* Your objective: Rewrite the records below as a numbered list, dropping any blank lines.

* Saved entries:
*** Begin section ***
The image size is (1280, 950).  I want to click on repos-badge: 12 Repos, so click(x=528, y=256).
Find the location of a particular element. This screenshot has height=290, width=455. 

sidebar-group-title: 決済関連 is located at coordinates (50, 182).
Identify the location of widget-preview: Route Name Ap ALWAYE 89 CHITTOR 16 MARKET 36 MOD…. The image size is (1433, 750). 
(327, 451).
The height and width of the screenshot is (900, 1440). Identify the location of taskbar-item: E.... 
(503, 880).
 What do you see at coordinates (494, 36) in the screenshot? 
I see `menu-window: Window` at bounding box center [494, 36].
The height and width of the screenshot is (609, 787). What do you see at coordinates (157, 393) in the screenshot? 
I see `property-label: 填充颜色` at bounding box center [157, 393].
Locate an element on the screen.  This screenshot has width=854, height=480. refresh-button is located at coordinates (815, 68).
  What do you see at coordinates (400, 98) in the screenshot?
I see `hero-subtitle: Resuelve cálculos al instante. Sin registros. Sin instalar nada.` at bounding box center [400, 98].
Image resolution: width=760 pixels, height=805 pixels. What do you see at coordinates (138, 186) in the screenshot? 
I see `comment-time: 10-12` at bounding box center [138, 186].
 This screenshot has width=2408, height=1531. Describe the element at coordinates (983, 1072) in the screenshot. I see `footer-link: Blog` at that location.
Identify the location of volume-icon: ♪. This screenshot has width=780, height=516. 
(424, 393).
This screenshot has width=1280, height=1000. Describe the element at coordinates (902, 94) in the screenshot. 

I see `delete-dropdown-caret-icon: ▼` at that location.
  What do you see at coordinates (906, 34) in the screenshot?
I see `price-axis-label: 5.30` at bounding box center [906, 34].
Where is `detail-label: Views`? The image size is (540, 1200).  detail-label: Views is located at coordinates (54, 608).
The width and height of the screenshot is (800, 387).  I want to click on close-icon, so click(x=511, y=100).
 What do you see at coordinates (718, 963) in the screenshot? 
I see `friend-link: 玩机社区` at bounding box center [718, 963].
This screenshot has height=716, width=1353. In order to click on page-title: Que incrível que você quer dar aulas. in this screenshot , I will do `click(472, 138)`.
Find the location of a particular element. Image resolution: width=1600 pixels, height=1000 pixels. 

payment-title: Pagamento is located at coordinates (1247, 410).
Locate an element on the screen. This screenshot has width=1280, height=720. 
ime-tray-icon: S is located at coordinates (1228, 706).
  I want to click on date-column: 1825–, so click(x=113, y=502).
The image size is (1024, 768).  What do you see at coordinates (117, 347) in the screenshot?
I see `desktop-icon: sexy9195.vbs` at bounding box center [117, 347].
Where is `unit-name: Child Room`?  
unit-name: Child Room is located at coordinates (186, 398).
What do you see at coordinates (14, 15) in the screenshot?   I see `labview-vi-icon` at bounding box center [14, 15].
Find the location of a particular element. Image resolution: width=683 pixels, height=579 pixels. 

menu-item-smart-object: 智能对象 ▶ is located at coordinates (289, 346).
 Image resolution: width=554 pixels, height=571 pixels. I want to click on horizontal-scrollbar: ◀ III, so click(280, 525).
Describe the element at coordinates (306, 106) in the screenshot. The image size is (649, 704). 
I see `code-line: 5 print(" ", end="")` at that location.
*** End section ***
* Output for this exercise:
1. The image size is (1280, 950).  I want to click on repos-badge: 12 Repos, so click(x=528, y=256).
2. Find the location of a particular element. This screenshot has height=290, width=455. 
3. sidebar-group-title: 決済関連 is located at coordinates (50, 182).
4. Identify the location of widget-preview: Route Name Ap ALWAYE 89 CHITTOR 16 MARKET 36 MOD…. The image size is (1433, 750). 
5. (327, 451).
6. The height and width of the screenshot is (900, 1440). Identify the location of taskbar-item: E.... 
7. (503, 880).
8.  What do you see at coordinates (494, 36) in the screenshot? 
9. I see `menu-window: Window` at bounding box center [494, 36].
10. The height and width of the screenshot is (609, 787). What do you see at coordinates (157, 393) in the screenshot? 
11. I see `property-label: 填充颜色` at bounding box center [157, 393].
12. Locate an element on the screen.  This screenshot has width=854, height=480. refresh-button is located at coordinates (815, 68).
13.   What do you see at coordinates (400, 98) in the screenshot?
14. I see `hero-subtitle: Resuelve cálculos al instante. Sin registros. Sin instalar nada.` at bounding box center [400, 98].
15. Image resolution: width=760 pixels, height=805 pixels. What do you see at coordinates (138, 186) in the screenshot? 
16. I see `comment-time: 10-12` at bounding box center [138, 186].
17.  This screenshot has width=2408, height=1531. Describe the element at coordinates (983, 1072) in the screenshot. I see `footer-link: Blog` at that location.
18. Identify the location of volume-icon: ♪. This screenshot has width=780, height=516. 
19. (424, 393).
20. This screenshot has width=1280, height=1000. Describe the element at coordinates (902, 94) in the screenshot. 
21. I see `delete-dropdown-caret-icon: ▼` at that location.
22.   What do you see at coordinates (906, 34) in the screenshot?
23. I see `price-axis-label: 5.30` at bounding box center [906, 34].
24. Where is `detail-label: Views`? The image size is (540, 1200).  detail-label: Views is located at coordinates (54, 608).
25. The width and height of the screenshot is (800, 387).  I want to click on close-icon, so click(x=511, y=100).
26.  What do you see at coordinates (718, 963) in the screenshot? 
27. I see `friend-link: 玩机社区` at bounding box center [718, 963].
28. This screenshot has height=716, width=1353. In order to click on page-title: Que incrível que você quer dar aulas. in this screenshot , I will do `click(472, 138)`.
29. Find the location of a particular element. Image resolution: width=1600 pixels, height=1000 pixels. 
30. payment-title: Pagamento is located at coordinates (1247, 410).
31. Locate an element on the screen. This screenshot has width=1280, height=720. 
32. ime-tray-icon: S is located at coordinates (1228, 706).
33.   I want to click on date-column: 1825–, so click(x=113, y=502).
34. The image size is (1024, 768).  What do you see at coordinates (117, 347) in the screenshot?
35. I see `desktop-icon: sexy9195.vbs` at bounding box center [117, 347].
36. Where is `unit-name: Child Room`?  
37. unit-name: Child Room is located at coordinates (186, 398).
38. What do you see at coordinates (14, 15) in the screenshot?   I see `labview-vi-icon` at bounding box center [14, 15].
39. Find the location of a particular element. Image resolution: width=683 pixels, height=579 pixels. 
40. menu-item-smart-object: 智能对象 ▶ is located at coordinates (289, 346).
41.  Image resolution: width=554 pixels, height=571 pixels. I want to click on horizontal-scrollbar: ◀ III, so click(280, 525).
42. Describe the element at coordinates (306, 106) in the screenshot. The image size is (649, 704). 
43. I see `code-line: 5 print(" ", end="")` at that location.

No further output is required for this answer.